== What this task involves ==
Reproduce only the entries between the lines holding "MÁS MACHO (341, 1318)" and "Book Now (102, 670)", inclusive, changing "WhatsApp" to "Telegram" and leaving everything else untouched.

== Entries shown ==
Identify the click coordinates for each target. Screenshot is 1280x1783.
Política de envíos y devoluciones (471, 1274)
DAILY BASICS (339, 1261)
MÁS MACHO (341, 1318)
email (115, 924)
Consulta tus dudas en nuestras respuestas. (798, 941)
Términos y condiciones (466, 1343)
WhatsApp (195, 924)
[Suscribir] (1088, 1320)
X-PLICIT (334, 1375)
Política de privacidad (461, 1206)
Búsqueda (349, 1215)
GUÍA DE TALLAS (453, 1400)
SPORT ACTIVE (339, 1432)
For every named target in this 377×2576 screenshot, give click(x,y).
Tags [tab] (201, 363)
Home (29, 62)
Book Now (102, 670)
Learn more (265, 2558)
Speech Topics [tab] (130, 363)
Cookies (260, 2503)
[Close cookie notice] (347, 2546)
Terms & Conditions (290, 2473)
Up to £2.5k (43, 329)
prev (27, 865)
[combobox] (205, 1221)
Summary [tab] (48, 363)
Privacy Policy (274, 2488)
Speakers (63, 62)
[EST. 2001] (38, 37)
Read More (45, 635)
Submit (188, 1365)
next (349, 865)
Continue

== Written response ==
MÁS MACHO (341, 1318)
email (115, 924)
Consulta tus dudas en nuestras respuestas. (798, 941)
Términos y condiciones (466, 1343)
Telegram (195, 924)
[Suscribir] (1088, 1320)
X-PLICIT (334, 1375)
Política de privacidad (461, 1206)
Búsqueda (349, 1215)
GUÍA DE TALLAS (453, 1400)
SPORT ACTIVE (339, 1432)
For every named target in this 377×2576 screenshot, give click(x,y).
Tags [tab] (201, 363)
Home (29, 62)
Book Now (102, 670)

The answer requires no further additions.